Граф, двухлетний мохнатый южак, был уже чисто Даниловым приобретением — как и сторож дядя Миша, милейший человек, отсидевший в общей сложности лет двадцать за разные дела, в основном за несгораемые кассы, чемоданы в поездах и левое золотишко. Как правило, зэки со стажем собак терпеть не могут, но дядя Миша был исключением, и оба второй год жили душа в душу. К новой работе сторож относился философски (только иногда, подвыпив, скорбел о загубленной молодости, матеря юное поколение, без всяких хлопот и при полном бессилии властей крутившие дела, какие дяде Мише при социализме и не снились), а слабость у него была одна-единственная — порой приводил девиц позднего школьного возраста, наряжал в пионерскую форму и трахал у подножия мраморного Ульяныча — но как-то ухитрялся подбирать таких, что обходилось и без огласки, и без триппера.
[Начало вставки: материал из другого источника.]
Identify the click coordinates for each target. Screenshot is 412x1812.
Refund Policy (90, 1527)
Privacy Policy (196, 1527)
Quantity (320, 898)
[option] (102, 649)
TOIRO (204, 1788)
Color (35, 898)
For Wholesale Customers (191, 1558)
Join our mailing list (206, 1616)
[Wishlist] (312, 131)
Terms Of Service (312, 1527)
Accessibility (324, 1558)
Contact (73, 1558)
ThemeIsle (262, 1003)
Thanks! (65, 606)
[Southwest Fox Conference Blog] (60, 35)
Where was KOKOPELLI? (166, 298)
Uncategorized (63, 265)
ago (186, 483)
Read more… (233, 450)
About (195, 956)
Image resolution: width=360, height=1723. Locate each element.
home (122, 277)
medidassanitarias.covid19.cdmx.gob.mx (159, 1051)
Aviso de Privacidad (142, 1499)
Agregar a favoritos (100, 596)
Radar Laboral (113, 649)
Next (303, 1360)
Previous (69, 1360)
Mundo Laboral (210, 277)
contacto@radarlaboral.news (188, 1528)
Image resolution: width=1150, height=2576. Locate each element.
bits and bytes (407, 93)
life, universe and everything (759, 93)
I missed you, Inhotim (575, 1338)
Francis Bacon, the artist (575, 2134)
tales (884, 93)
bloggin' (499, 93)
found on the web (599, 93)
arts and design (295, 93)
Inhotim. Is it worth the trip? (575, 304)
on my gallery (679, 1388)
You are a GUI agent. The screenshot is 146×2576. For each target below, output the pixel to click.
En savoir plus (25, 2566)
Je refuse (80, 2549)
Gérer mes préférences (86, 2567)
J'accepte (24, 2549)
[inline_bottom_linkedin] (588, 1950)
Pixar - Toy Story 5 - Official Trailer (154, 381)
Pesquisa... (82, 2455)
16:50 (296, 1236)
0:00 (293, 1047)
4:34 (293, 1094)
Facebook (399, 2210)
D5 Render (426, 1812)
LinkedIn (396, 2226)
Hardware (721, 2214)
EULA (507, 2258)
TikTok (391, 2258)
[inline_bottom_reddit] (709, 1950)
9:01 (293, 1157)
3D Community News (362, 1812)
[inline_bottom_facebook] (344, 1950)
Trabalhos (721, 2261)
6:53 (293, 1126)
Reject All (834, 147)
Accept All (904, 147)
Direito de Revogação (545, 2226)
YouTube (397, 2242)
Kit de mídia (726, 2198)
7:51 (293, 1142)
Ну, а молчать умел, как отшельник первых лет христианства, искавший в немоте совершенства…
Граф понесся вдоль железной ограды, захлебываясь лаем, но тут же узнал вылезшего из машины Данила и смущенно заткнулся, преданно извиваясь. Дядя Миша молча открыл ворота, запер их за бесшумно вплывшей машиной, поймал пса и отвел его в будку. Присмотрелся к обвисшему гостю, которого поддерживали под мышки:
— Чего-то он в бранзулетках? Казачок засланный?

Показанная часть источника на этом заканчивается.